━━ Исходный текст
Архив рубрики: история

Вертинский в Палестине

После показа по TV сериала Авдотьи Смирновой «Вертинский» интерес к жизни Александра Николаевича Вертинского резко возрос. Так, в начале 30-х годов прошлого века, еще до поездки в Америку, Александр Николаевич съездил в Палестину, т. е. на территорию современного Израиля. Его туда пригласила местная еврейская община, среди которой, впрочем, как и сейчас, было много выходцев из России. Александр Николаевич был очень наблюдательным человеком. Он сразу подметил культ Сталина в Палестине, отличие местных евреев от европейских, запрет евреям говорить на идише (язык европейских евреев).

Вот этот отрывок из воспоминаний Александра Вертинского. Стоит только напомнить, что «жаргон» – это идиш, а «древнееврейский язык» – это иврит.
━━━━
Задание A:
По заметке о поездке Вертинского в Палестину: почему он туда отправился?
Задание B:
Перечислите все, что Вертинский, согласно заметке о его поездке в Палестину, сразу подметил там.
Задание C:
Извлеките из заметки о поездке Вертинского в Палестину отрывок от «Архив рубрики: история» до «(язык европейских евреев).».
━━ Строки
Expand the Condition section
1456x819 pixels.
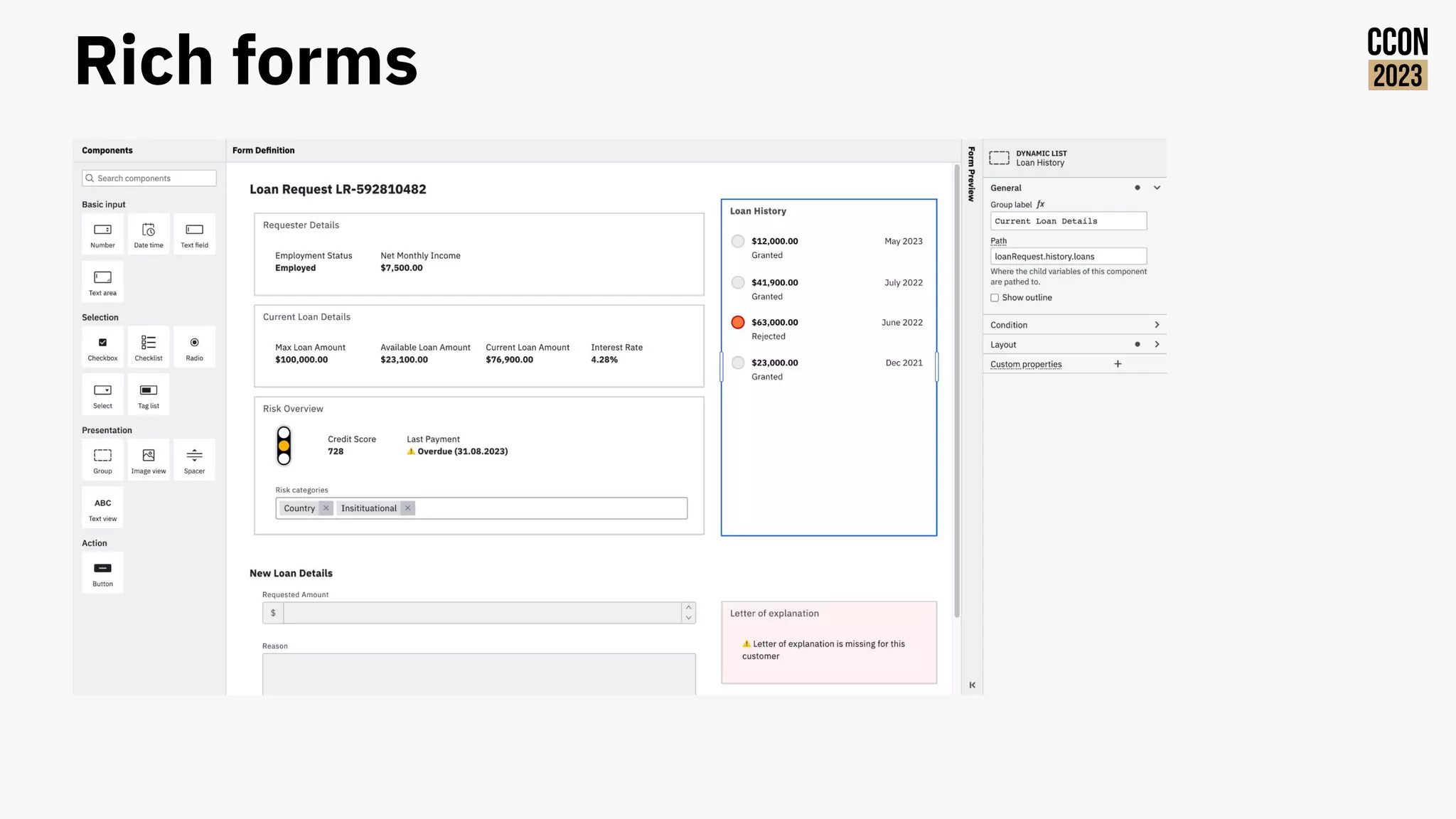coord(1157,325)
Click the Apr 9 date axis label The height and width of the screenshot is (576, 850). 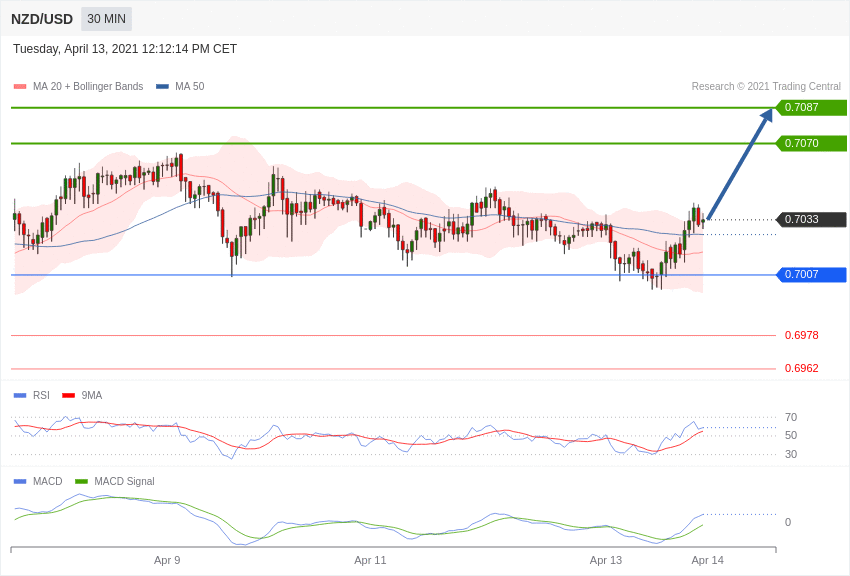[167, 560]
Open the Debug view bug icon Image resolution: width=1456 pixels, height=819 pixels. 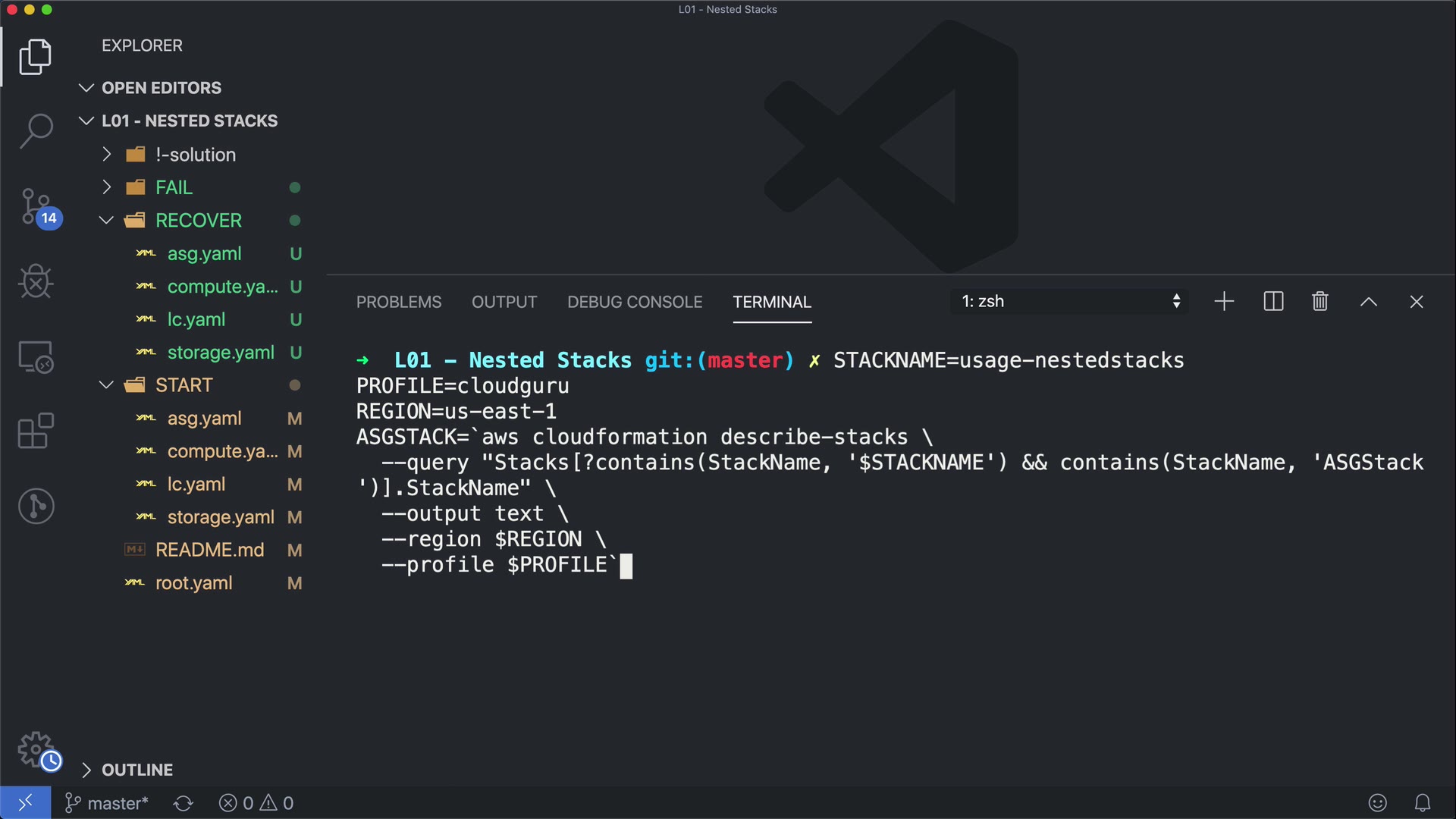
━━━━
Ответ A:
Его пригласила местная еврейская община, среди которой было много выходцев из России.

Ответ B:
- культ Сталина в Палестине
- отличие местных евреев от европейских
- запрет евреям говорить на идише

Ответ C:
Архив рубрики: история

Вертинский в Палестине

После показа по TV сериала Авдотьи Смирновой «Вертинский» интерес к жизни Александра Николаевича Вертинского резко возрос. Так, в начале 30-х годов прошлого века, еще до поездки в Америку, Александр Николаевич съездил в Палестину, т. е. на территорию современного Израиля. Его туда пригласила местная еврейская община, среди которой, впрочем, как и сейчас, было много выходцев из России. Александр Николаевич был очень наблюдательным человеком. Он сразу подметил культ Сталина в Палестине, отличие местных евреев от европейских, запрет евреям говорить на идише (язык европейских евреев).